Striatal ablation of GABAergic neurons prevents the in vivo neuroprotective effect of DCG-IV against the MPP+-induced neurotoxicity on dopaminergic nerve terminals.

ABSTRACT

In previous studies we found that intrastriatal DCG-IV administration, an agonist for group II metabotropic glutamate receptor (i) protected striatal dopaminergic terminals against MPP(+)-induced neurotoxicity (Matarredona et al., 2001); (ii) selectively destroyed striatal GABAergic neurons (Venero et al., 2002) and (iii) induced early robust up-regulation of brain-derived neurotrophic factor (BDNF) in nigral dopaminergic neurons afferents in a target-dependent manner (Rite et al., 2005). Considering that BDNF protein is anterogradely transported to dopaminergic nerve endings, an autocrine role of BDNF could account for the neuroprotective effect of DCG-IV against the MPP(+)-induced toxicity of dopaminergic terminals.

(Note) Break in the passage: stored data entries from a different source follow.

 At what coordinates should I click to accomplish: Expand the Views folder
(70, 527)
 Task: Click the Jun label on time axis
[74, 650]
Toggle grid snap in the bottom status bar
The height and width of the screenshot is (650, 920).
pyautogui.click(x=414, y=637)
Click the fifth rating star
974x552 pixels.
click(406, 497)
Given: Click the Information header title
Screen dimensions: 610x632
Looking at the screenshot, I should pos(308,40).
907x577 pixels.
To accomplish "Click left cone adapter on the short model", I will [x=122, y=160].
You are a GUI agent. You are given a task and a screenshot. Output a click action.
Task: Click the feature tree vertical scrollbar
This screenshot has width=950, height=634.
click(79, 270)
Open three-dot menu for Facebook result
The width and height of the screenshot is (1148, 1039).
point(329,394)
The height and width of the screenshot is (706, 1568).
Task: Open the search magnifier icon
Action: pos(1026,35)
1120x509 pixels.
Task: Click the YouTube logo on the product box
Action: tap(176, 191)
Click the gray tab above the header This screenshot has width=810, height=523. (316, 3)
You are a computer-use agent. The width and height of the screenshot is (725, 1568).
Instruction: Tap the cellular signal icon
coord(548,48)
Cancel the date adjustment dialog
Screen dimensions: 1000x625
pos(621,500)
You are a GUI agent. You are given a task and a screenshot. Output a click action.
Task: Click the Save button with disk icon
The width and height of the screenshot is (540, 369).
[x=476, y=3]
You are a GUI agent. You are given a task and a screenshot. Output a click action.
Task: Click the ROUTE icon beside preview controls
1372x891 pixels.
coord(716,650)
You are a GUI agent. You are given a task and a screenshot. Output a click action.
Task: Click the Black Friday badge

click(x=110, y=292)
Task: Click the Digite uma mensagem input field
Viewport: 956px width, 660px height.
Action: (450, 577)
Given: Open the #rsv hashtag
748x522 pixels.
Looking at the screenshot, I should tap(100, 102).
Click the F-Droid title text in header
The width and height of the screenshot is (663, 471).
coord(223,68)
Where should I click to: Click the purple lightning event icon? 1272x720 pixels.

To test this possibility, we first performed a previous insult with quinolinic acid (QA) to specifically damage the striatal GABAergic neuronal cell bodies in order to remove the nigral BDNF target. Fourteen days later, we explored the potential in vivo neuroprotective action of DCG-IV against MPP(+)-induced toxicity on striatal dopaminergic nerve terminals by in vivo microdialysis. Integrity of GABAergic system was evaluated by glutamic acid decarboxylase (GAD) in situ hybridization. We demonstrate that previous striatal target ablation with QA prevented the neuroprotective effect of DCG-IV perfusion against the MPP(+)-induced neurotoxicity on dopaminergic terminals. Our results strongly suggest an important autocrine neuroprotective role of BDNF on striatal dopaminergic nerve terminals. In addition, we found an unexpected regulatory response of surviving striatal GABAergic neurons in terms of high levels of GAD mRNA expression.